Governo a rischio, alta tensione fra M5S e Lega per il decreto fiscale mai inviato a Mattarella

Conte da Bruxelles fa sapere che ha scelto lui di bloccare tutto intanto lo spread risale a 310 punti

di Redazione
Governo a rischio, alta tensione fra M5S e Lega per il decreto fiscale mai inviato a Mattarella

Sale altissima la tensione fra i partiti di Governo per il caos sul decreto fiscale, dopo che il Quirinale fa sapere di non aver mai ricevuto il testo.

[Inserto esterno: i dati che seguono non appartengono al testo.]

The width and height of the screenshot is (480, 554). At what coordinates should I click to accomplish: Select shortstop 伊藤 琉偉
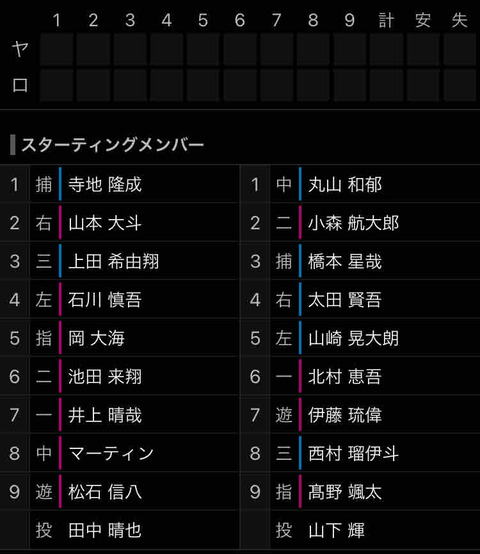click(360, 415)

Alla fine di una giornata dove i due vicepremier sembravano litigare come due scolaretti al primo suono di campanella, il premieri Giuseppe Conte è stato costretto a metterci la faccia e da Bruxelles dove si trova per il Consiglio Europeo fe a sapere di essere stato lui a scegliere di non inviare al capo dello stato Mattarella il decreto.

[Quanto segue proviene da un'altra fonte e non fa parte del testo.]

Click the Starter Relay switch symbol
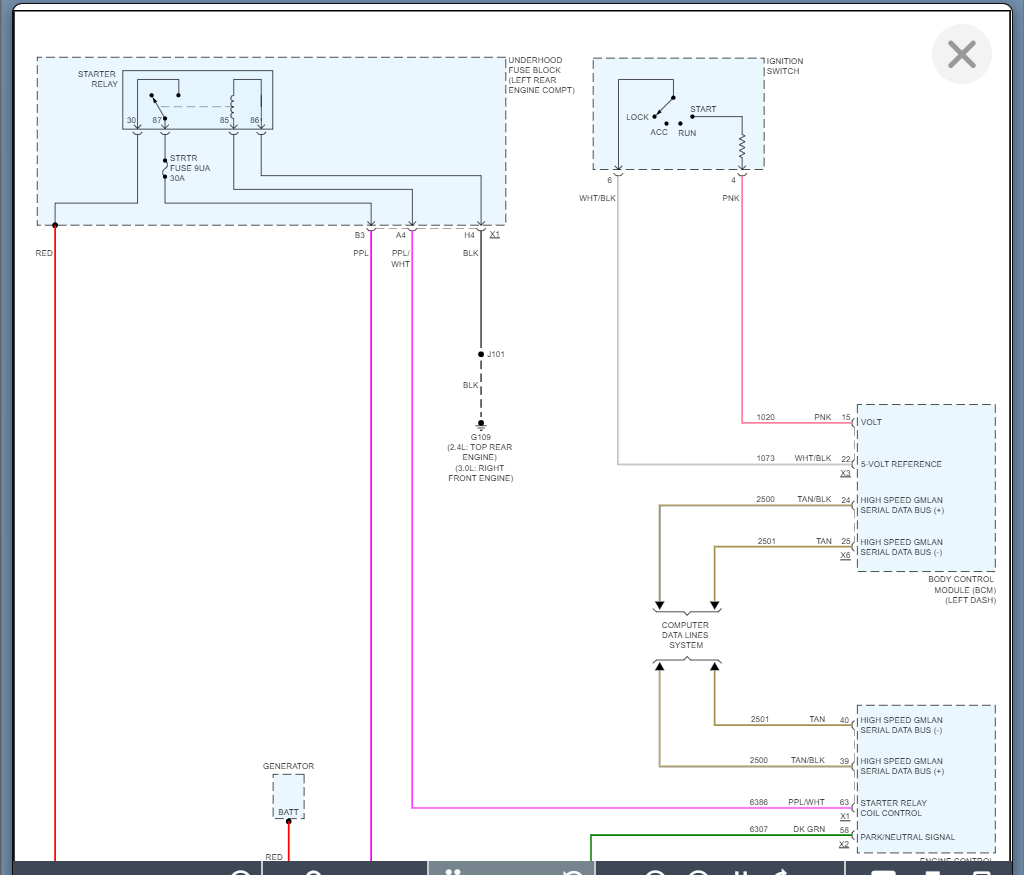This screenshot has height=875, width=1024. pos(156,105)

Tutto era partito da Di Maio che nel corso della puntata della trasmissione Porta a Parta (quelle che in molti considerano la terza camera del paese) denuncia: "Non è possibile che vada al Quirinale un testo manipolato" sulla pace fiscale e annuncia la presentazione di una denuncia alla Procura.
Immediata la reazione irritata del Colle da dove arriva immediata una precisazione: "il testo del decreto legge in materia fiscale per la firma del Presidente della Repubblica non è ancora pervenuto al Quirinale".

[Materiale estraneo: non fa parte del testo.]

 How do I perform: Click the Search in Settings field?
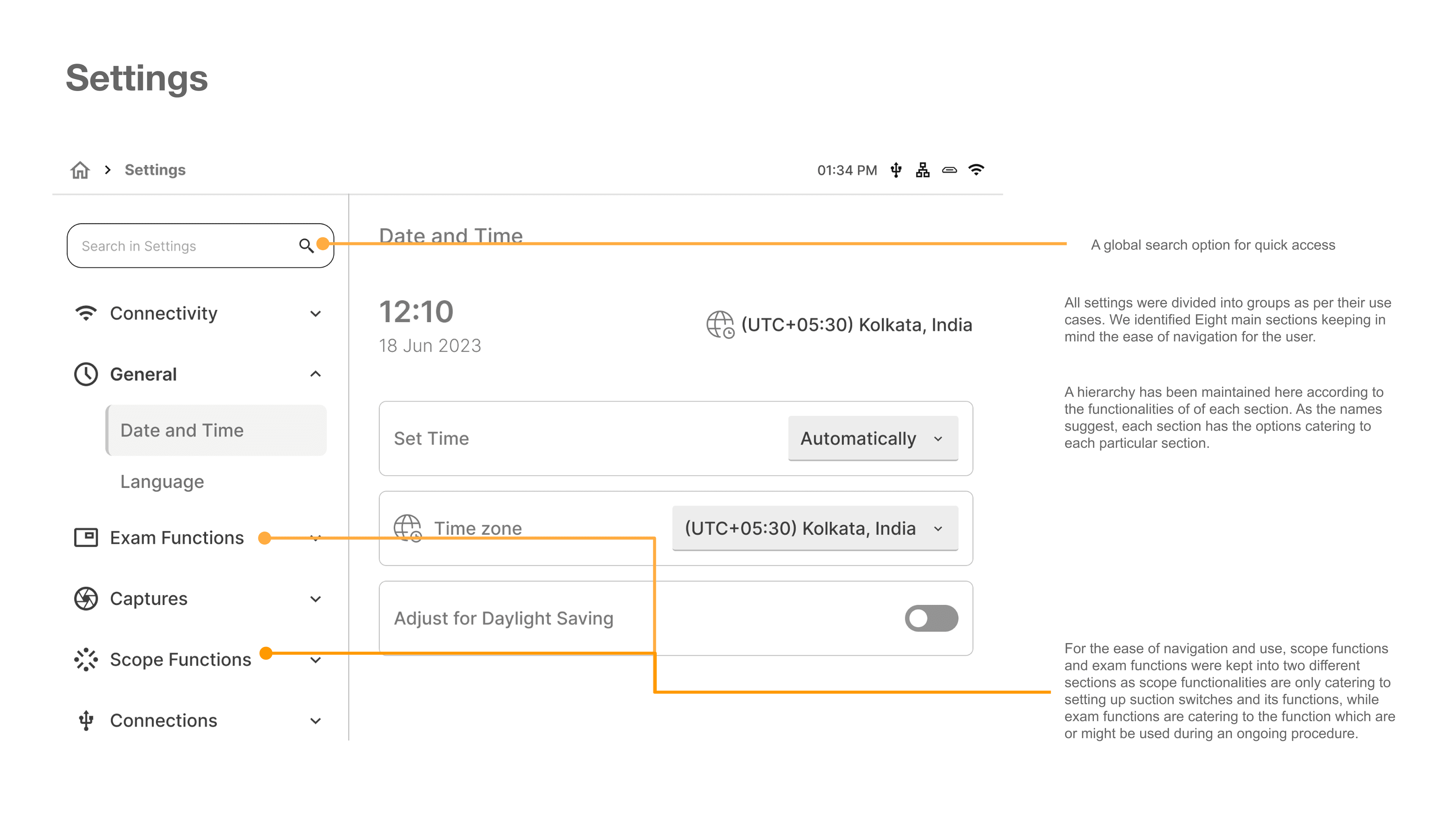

Anche la Lega altra azionista del Governo non manca di far sentire la sua voce con un laconico ma secco: "Noi siamo gente seria".
Con M5S e Lega che litigavano ferocemente si è vissuta una giornata di grandi tensioni e turbolenze tanto che per mettere una pezza e provare aricompattare le fila del Governo, il premier Conte ha fatto sapere che, venerdì, al suo rientro a Roma, visionerà il decreto articolo per articolo e poi lo invierà al Quirinale per quanto di competenza aggiungendo: "abbiamo approvato un testo in Consiglio dei Ministro, quello deve essere".
Intanto in attesa che Conte provi a ricomporre un puzzle complicato, resta congelato con forti nubi all'orizzonte per il Governo giallo-verde anche perchè lo spread ha ripreso la sua folle corsa al rialzo toccando quota 310 punti.